Les dernières années du défunt souverain, marquées par une certaine détente et une relative ouverture politique, ont été celles de tous les possibles. Pendant que l’avènement du gouvernement d’Alternance se mijotait à petits feux, la liberté d’expression faisait un petit bond en avant et le monde du journalisme, longtemps confiné à la presse partisane, s’ouvrait à de nouveaux venus, des quadras ou des trentenaires qui ont fait leurs armes dans d’autres secteurs, à la formation économique ou scientifique.
C’est ce climat général qui a fait naitre «Le Journal», une expérience unique en son genre. Après des débuts hésitants, l’hebdomadaire change son tour de table, et c’est là qu’intervient un inconnu du nom de Fadel Iraki. C’est une figure discrète, non «publique», connue seulement du petit cercle de la moyenne et haute bourgeoisie de Casablanca ou Rabat. En arrivant au «Journal», dont il devient l’actionnaire principal, il fait irruption dans un milieu qui est très loin de ses préoccupations quotidiennes. Fadel Iraki est connu pour être assureur et collectionneur d’art. C’est un homme d’affaires prospère et cultivé. Il descend d’une famille respectée, qui a fourni plusieurs hauts fonctionnaires et serviteurs de l’Etat. Son père, Moulay Mhamed Iraki, qui est toujours en vie, a assumé plusieurs fonctions de haut rang, dont celle de Wali de Diwane al Mdalim, ou Médiateur du Royaume. Qu’est-ce qui a bien pu pousser un enfant bien-né à mettre la main à la pâte ? Sans doute la passion, et le goût du risque.
Fadel Iraki ne dirige pas «Le Journal», mais le finance. Il n’est ni éditorialiste, ni administrateur. Il n’occupe aucune fonction officielle dans l’organigramme du journal et n’interfère pas dans la ligne éditoriale de la publication. Un cas, alors, assez unique dans le paysage de la presse marocaine. Jusqu’au bout, le «mécène» aura porté le journal (rebaptisé entretemps «Le Journal Hebdomadaire») à bout de bras, épongeant les dettes, palliant aux interdictions, aux multiples procès, etc. Après la fin de l’aventure, début 2010, l’homme retourna à ses affaires (il lança à un moment le projet de la célèbre villa Camembert, à Casablanca), à sa passion de collectionneur (sa collection des artistes peintres marocains reste parmi les plus importantes du royaume). Il a aussi soutenu le magazine culturel «Ziryab» et racheté la célèbre libraire «Les insolites» à Tanger.

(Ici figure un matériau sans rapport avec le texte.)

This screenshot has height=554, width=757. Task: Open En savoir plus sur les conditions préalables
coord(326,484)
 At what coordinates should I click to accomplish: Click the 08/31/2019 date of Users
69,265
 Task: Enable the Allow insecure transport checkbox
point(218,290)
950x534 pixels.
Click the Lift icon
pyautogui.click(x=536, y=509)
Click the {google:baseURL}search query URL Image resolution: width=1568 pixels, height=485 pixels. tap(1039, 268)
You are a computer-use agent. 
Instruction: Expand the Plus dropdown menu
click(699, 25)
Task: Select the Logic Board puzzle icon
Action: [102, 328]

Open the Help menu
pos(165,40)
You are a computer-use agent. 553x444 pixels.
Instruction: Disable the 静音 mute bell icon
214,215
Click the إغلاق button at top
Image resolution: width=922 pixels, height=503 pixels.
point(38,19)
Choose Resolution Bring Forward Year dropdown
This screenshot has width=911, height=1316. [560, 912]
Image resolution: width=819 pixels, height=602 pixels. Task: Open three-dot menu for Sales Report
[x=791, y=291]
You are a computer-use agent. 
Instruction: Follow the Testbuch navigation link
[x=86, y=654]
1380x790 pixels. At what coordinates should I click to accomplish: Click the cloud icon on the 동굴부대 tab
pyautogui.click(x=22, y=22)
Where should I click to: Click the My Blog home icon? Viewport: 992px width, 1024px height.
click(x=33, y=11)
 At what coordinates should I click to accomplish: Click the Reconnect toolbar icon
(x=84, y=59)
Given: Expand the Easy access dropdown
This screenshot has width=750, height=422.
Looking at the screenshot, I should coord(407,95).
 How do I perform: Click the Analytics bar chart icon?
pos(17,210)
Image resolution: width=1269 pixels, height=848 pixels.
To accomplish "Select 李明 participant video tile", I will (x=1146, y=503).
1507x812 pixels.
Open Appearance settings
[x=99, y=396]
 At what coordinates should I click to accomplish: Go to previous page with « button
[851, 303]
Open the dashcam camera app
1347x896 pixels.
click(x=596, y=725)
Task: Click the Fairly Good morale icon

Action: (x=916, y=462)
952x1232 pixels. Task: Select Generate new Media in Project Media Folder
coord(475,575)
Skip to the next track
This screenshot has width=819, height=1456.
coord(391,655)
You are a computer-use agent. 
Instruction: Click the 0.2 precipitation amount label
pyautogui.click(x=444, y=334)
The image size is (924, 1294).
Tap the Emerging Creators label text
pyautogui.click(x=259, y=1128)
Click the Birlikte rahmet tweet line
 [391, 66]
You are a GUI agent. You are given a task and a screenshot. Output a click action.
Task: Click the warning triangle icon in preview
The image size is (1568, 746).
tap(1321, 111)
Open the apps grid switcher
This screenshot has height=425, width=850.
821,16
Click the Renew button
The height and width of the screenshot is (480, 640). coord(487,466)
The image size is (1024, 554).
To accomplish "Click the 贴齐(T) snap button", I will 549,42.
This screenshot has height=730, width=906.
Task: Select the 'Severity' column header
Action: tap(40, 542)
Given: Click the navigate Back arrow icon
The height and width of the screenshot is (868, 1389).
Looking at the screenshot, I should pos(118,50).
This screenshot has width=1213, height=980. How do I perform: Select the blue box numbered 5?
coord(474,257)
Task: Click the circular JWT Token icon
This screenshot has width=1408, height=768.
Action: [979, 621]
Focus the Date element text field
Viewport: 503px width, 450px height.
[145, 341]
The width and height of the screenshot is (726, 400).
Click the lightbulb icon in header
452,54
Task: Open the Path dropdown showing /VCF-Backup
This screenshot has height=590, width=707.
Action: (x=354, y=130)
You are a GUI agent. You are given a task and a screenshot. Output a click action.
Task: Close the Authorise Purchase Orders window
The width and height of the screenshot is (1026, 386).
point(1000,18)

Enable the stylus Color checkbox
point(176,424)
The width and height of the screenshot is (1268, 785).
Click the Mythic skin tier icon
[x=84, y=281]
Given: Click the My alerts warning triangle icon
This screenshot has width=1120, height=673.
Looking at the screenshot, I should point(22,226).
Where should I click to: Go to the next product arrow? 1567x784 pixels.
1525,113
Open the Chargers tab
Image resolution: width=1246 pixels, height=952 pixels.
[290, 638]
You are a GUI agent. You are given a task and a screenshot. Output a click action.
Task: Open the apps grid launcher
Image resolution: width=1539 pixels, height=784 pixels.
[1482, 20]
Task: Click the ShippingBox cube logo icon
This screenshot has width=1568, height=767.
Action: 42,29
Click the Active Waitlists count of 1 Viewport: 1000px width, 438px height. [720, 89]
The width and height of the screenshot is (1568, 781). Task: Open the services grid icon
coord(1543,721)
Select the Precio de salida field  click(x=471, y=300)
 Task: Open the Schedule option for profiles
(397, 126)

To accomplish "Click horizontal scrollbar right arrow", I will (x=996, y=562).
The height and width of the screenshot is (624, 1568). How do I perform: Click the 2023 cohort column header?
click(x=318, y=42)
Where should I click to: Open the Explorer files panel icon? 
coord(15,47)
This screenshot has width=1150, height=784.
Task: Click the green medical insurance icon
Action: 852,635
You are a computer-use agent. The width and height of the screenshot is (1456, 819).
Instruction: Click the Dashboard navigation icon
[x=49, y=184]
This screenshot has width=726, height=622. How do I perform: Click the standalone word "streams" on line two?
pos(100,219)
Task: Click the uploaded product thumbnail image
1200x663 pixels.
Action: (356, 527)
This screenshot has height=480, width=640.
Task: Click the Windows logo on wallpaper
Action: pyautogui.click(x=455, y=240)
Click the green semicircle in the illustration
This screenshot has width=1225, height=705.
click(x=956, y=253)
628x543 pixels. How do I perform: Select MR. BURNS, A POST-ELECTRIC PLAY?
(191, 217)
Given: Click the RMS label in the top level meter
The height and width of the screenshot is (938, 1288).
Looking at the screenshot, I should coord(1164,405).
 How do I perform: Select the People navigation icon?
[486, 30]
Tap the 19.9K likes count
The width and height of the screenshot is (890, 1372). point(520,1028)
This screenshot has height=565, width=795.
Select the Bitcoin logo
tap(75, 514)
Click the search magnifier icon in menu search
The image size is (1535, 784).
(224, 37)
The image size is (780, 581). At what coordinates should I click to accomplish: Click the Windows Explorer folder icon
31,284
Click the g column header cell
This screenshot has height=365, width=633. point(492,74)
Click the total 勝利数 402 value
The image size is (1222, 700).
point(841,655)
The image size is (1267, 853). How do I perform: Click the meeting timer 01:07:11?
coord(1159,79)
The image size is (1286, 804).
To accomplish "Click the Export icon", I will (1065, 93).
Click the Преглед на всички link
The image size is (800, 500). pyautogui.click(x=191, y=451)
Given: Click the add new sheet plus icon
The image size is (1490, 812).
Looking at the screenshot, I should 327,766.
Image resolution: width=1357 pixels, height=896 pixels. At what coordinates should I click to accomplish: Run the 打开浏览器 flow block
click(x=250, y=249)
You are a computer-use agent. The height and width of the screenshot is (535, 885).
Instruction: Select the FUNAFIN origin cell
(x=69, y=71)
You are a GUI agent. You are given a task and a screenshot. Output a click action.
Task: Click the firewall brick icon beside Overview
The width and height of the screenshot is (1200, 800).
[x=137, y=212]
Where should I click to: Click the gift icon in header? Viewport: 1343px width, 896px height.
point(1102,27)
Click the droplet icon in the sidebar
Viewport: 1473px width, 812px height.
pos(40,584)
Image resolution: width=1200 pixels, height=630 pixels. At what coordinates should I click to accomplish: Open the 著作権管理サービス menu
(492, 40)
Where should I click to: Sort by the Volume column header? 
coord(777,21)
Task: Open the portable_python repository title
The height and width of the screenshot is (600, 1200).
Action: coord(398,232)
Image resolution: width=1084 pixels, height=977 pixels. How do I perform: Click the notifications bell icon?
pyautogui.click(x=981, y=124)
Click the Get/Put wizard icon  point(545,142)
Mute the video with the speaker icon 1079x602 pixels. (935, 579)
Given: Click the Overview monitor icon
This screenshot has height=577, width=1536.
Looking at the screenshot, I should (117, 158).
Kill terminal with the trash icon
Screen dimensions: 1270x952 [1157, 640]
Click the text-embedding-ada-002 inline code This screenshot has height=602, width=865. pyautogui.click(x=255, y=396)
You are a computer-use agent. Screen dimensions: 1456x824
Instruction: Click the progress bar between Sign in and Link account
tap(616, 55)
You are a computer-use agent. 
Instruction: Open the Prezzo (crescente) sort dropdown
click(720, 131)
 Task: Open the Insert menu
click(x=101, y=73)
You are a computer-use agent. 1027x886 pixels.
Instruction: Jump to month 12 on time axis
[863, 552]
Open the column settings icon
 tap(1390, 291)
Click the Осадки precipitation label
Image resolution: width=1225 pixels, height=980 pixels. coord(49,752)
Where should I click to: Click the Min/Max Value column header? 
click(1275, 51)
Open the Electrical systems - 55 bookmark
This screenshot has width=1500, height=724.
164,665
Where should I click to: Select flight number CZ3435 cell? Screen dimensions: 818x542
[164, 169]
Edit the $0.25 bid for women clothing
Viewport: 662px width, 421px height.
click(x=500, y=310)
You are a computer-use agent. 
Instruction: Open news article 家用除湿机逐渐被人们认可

Le hasard, ou le destin, a voulu que sa disparition brutale intervienne quelques semaines à peine après celle de Rachel Muyal, ancienne propriétaire des «Insolites».
Bon vivant, courageux, voire flambeur, et même flamboyant, dur en affaires mais généreux et loyal, ce personnage hors-normes laissera un grand vide derrière lui. Qu’il repose en paix.